EXERCISE AIM =
Tally the lines in these records that hold the string "agent", and reply with the number alone.
··· RECORDS TO PROCESS
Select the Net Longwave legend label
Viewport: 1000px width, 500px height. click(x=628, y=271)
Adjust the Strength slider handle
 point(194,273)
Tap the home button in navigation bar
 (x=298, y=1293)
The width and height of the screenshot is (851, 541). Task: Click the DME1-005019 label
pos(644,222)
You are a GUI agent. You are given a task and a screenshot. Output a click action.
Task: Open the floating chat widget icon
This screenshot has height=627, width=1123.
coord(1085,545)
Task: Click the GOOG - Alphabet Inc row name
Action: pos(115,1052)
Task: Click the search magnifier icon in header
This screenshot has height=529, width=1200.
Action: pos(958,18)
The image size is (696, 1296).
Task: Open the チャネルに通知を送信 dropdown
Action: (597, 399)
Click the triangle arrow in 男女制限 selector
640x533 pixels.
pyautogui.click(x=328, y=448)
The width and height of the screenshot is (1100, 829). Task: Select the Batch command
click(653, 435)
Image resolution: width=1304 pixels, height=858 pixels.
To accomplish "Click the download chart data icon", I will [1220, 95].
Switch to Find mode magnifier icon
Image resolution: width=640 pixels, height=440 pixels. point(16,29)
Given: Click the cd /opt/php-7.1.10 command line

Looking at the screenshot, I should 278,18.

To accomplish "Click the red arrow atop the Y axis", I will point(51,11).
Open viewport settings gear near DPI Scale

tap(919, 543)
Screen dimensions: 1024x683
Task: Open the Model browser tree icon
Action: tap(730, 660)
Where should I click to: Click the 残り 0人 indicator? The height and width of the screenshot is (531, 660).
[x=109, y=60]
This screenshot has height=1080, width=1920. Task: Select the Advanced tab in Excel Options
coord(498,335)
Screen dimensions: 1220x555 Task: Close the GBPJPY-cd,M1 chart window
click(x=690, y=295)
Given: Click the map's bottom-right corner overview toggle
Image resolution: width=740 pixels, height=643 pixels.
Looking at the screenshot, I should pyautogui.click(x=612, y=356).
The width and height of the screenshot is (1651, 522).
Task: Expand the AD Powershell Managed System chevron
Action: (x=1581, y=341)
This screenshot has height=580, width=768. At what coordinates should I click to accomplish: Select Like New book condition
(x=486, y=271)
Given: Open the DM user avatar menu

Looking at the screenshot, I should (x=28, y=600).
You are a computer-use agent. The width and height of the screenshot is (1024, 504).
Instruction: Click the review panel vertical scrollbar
······
EXERCISE ANSWER =
2